____ Extracted data

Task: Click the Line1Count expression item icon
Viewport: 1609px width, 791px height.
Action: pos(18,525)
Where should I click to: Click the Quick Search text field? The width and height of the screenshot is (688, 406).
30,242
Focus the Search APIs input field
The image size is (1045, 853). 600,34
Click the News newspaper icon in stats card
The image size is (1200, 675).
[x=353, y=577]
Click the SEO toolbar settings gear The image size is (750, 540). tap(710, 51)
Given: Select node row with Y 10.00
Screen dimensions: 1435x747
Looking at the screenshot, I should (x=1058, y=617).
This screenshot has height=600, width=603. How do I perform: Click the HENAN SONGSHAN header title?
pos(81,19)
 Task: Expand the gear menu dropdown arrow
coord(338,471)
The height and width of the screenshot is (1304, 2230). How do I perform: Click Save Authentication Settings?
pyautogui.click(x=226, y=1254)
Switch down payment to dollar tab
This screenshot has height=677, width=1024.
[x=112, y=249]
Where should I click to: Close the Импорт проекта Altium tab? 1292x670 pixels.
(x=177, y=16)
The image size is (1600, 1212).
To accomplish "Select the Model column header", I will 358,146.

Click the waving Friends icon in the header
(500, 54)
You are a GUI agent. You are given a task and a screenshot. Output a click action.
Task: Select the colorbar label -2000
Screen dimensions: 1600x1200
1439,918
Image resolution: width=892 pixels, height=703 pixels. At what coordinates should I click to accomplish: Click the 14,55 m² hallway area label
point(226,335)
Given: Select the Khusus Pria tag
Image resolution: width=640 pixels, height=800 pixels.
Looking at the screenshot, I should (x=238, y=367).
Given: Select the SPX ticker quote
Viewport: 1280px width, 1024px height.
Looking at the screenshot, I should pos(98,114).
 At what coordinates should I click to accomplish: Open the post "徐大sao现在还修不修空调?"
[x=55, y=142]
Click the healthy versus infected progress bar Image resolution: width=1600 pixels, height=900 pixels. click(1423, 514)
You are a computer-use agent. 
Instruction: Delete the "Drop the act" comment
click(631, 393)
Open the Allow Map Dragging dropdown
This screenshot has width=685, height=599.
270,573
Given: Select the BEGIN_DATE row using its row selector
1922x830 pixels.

________

- Exercise goal -
For this exercise, please output exactly the lines above starting at the line with "You are a GUI" and ending at the line with "Given: Select the Khusus Pria tag", ends included.

- Task answer -
You are a GUI agent. You are given a task and a screenshot. Output a click action.
Task: Select the colorbar label -2000
Screen dimensions: 1600x1200
1439,918
Image resolution: width=892 pixels, height=703 pixels. At what coordinates should I click to accomplish: Click the 14,55 m² hallway area label
point(226,335)
Given: Select the Khusus Pria tag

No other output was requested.